OSLO – Denouncing dictators is only partially effective without also naming and shaming their enablers, said analysts and activists Tuesday at a key international human-rights conference in the Norwegian capital.

“Let’s not just expose the ugliness of the pig; let’s expose those applying the lipstick, too,” Jamie Kirchick told participants at the fifth annual Oslo Freedom Forum in his address, “Devil’s Advocates.”

Kirchick – a fellow at the Foundation for Defense of Democracies, columnist for Haaretz, and contributor to The Tower Magazine – said “postmodern dictators” pump tens of millions of dollars into public-relations efforts to help whitewash their dismal human-rights records.

Aided in that endeavor, however, are intellectuals and former statesmen who ought to know better. Kirchick singled out a group of Harvard political scientists who in 2006 authored a secret PR memo outlining methods to improve the reputation of Libyan strongman Muammar Gaddafi.

Former statesmen, he said, have also found themselves shilling for despots:

“Soon after stepping down as German Chancellor, Gerhard Schroeder became a well-compensated consultant to Gazprom, the Russian state oil company, and he has lauded Russian President Vladimir Putin as a ‘model democrat,’” Kirchick said. “Meanwhile, former British Prime Minister Tony Blair has raked in millions of dollars as an adviser to Nursultan Nazarbayev, dictator of the oil-rich former Soviet republic of Kazakhstan, which murders striking workers, shuts down independent media, and ‘wins’ elections with 96 percent of the vote.”

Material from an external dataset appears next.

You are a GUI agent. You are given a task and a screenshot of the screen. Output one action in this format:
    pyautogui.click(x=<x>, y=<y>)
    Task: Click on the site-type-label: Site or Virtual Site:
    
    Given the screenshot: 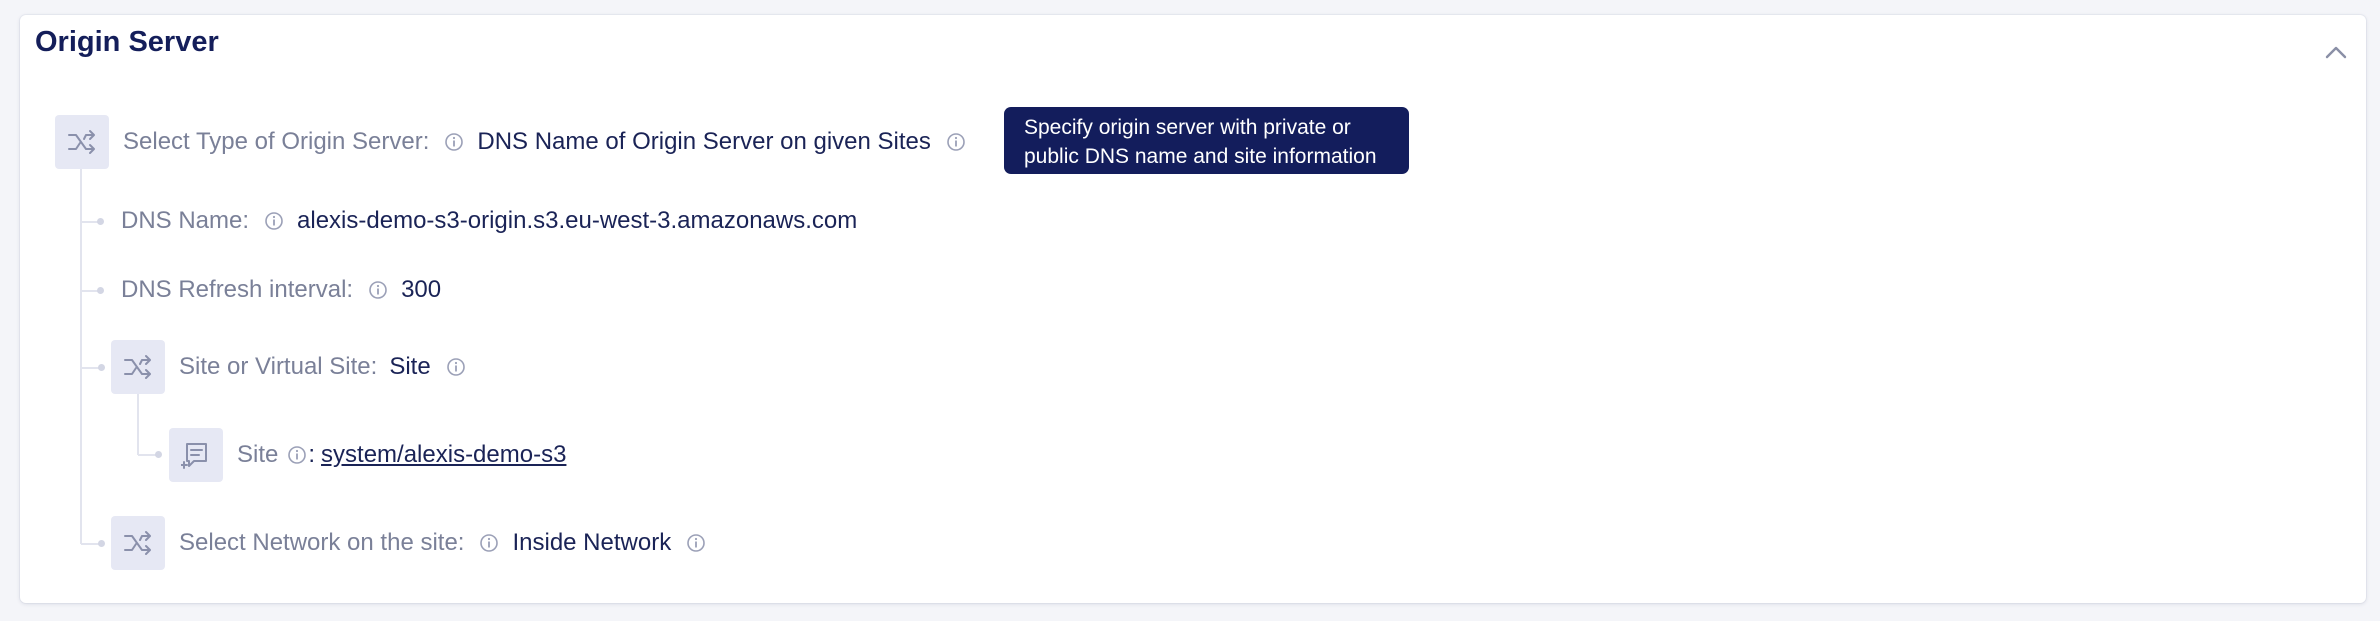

“An increasingly key tool in the arsenal of dictatorships is suave PR,” Kirchick told TheTower.org on the conference sidelines. “Relying on force of arms and other physical tactics are no longer sufficient. Dictatorial regimes now call upon the services of professional lobbying firms, former government officials, think tanks, business leaders — even journalists and non-profits — to make their case in the West.”

 

Jacob Mchangama, co-founder of the international human-rights group Freedom Rights Project, lauded the remarks as a “home run.”

“Western politicians, PR and consultancy firms and even NGOs whitewash ruthless dictators,” he told The Tower. Human-rights defenders, Mchangama said, now face “a new but crucial battleground: They must now confront these well-funded and well-connected spin machines as well as the dictators they protect.”